§ **INPUT DATA**
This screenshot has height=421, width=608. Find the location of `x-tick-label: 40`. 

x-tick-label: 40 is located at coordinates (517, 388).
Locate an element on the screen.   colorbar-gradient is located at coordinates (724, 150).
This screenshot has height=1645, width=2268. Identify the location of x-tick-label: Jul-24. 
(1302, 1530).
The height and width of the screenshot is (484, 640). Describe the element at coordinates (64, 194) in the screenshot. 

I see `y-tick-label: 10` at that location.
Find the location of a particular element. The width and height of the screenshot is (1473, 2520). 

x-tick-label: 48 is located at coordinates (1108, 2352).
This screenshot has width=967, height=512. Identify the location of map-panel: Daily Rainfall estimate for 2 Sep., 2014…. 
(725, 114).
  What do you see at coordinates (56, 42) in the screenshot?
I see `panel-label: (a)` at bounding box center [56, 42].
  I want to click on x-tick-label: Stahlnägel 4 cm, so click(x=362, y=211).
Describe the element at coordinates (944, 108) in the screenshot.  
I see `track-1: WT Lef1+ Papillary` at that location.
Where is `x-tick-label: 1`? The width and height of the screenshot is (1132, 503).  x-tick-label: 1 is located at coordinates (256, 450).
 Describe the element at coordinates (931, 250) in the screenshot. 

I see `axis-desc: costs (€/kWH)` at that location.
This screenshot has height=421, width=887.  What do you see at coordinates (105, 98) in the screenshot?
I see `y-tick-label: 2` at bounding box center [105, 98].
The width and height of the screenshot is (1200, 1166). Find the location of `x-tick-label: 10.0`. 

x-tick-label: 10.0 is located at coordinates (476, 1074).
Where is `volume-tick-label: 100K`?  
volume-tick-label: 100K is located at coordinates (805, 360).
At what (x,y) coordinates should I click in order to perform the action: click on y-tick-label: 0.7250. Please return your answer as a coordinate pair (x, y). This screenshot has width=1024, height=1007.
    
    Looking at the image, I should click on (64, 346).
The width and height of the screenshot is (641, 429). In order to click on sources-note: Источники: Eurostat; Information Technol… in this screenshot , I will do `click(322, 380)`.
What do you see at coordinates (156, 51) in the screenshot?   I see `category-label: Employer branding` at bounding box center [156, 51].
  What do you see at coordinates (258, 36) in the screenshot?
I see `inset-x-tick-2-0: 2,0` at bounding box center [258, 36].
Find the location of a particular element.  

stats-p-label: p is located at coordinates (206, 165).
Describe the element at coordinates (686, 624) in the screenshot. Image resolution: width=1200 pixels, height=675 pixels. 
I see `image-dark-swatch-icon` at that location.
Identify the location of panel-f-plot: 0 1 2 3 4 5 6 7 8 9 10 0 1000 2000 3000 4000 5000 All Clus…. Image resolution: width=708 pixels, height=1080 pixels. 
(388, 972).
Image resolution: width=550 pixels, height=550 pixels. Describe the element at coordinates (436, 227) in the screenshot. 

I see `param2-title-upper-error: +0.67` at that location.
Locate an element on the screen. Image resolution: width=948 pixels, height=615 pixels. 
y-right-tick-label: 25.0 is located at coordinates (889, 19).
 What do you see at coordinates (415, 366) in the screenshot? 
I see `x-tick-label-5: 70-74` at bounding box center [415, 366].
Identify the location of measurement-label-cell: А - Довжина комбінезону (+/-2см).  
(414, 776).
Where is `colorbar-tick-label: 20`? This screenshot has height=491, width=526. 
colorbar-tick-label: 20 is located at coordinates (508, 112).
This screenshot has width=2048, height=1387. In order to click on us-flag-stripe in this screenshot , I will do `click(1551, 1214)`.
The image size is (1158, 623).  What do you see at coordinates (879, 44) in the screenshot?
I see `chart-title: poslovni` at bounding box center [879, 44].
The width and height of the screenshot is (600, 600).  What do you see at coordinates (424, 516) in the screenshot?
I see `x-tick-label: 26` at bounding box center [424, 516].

§ **EXERCISE GOAL**
Reproduce all of the lines above word for word, without changing anything.

§ **WRITTEN RESPONSE**
This screenshot has height=421, width=608. Find the location of `x-tick-label: 40`. 

x-tick-label: 40 is located at coordinates (517, 388).
Locate an element on the screen.   colorbar-gradient is located at coordinates (724, 150).
This screenshot has height=1645, width=2268. Identify the location of x-tick-label: Jul-24. 
(1302, 1530).
The height and width of the screenshot is (484, 640). Describe the element at coordinates (64, 194) in the screenshot. 

I see `y-tick-label: 10` at that location.
Find the location of a particular element. The width and height of the screenshot is (1473, 2520). 

x-tick-label: 48 is located at coordinates (1108, 2352).
This screenshot has width=967, height=512. Identify the location of map-panel: Daily Rainfall estimate for 2 Sep., 2014…. 
(725, 114).
  What do you see at coordinates (56, 42) in the screenshot?
I see `panel-label: (a)` at bounding box center [56, 42].
  I want to click on x-tick-label: Stahlnägel 4 cm, so click(x=362, y=211).
Describe the element at coordinates (944, 108) in the screenshot.  
I see `track-1: WT Lef1+ Papillary` at that location.
Where is `x-tick-label: 1`? The width and height of the screenshot is (1132, 503).  x-tick-label: 1 is located at coordinates (256, 450).
 Describe the element at coordinates (931, 250) in the screenshot. 

I see `axis-desc: costs (€/kWH)` at that location.
This screenshot has height=421, width=887.  What do you see at coordinates (105, 98) in the screenshot?
I see `y-tick-label: 2` at bounding box center [105, 98].
The width and height of the screenshot is (1200, 1166). Find the location of `x-tick-label: 10.0`. 

x-tick-label: 10.0 is located at coordinates (476, 1074).
Where is `volume-tick-label: 100K`?  
volume-tick-label: 100K is located at coordinates (805, 360).
At what (x,y) coordinates should I click in order to perform the action: click on y-tick-label: 0.7250. Please return your answer as a coordinate pair (x, y). This screenshot has width=1024, height=1007.
    
    Looking at the image, I should click on (64, 346).
The width and height of the screenshot is (641, 429). In order to click on sources-note: Источники: Eurostat; Information Technol… in this screenshot , I will do `click(322, 380)`.
What do you see at coordinates (156, 51) in the screenshot?   I see `category-label: Employer branding` at bounding box center [156, 51].
  What do you see at coordinates (258, 36) in the screenshot?
I see `inset-x-tick-2-0: 2,0` at bounding box center [258, 36].
Find the location of a particular element.  

stats-p-label: p is located at coordinates (206, 165).
Describe the element at coordinates (686, 624) in the screenshot. Image resolution: width=1200 pixels, height=675 pixels. 
I see `image-dark-swatch-icon` at that location.
Identify the location of panel-f-plot: 0 1 2 3 4 5 6 7 8 9 10 0 1000 2000 3000 4000 5000 All Clus…. Image resolution: width=708 pixels, height=1080 pixels. 
(388, 972).
Image resolution: width=550 pixels, height=550 pixels. Describe the element at coordinates (436, 227) in the screenshot. 

I see `param2-title-upper-error: +0.67` at that location.
Locate an element on the screen. Image resolution: width=948 pixels, height=615 pixels. 
y-right-tick-label: 25.0 is located at coordinates (889, 19).
 What do you see at coordinates (415, 366) in the screenshot? 
I see `x-tick-label-5: 70-74` at bounding box center [415, 366].
Identify the location of measurement-label-cell: А - Довжина комбінезону (+/-2см).  
(414, 776).
Where is `colorbar-tick-label: 20`? This screenshot has height=491, width=526. 
colorbar-tick-label: 20 is located at coordinates (508, 112).
This screenshot has width=2048, height=1387. In order to click on us-flag-stripe in this screenshot , I will do `click(1551, 1214)`.
The image size is (1158, 623).  What do you see at coordinates (879, 44) in the screenshot?
I see `chart-title: poslovni` at bounding box center [879, 44].
The width and height of the screenshot is (600, 600).  What do you see at coordinates (424, 516) in the screenshot?
I see `x-tick-label: 26` at bounding box center [424, 516].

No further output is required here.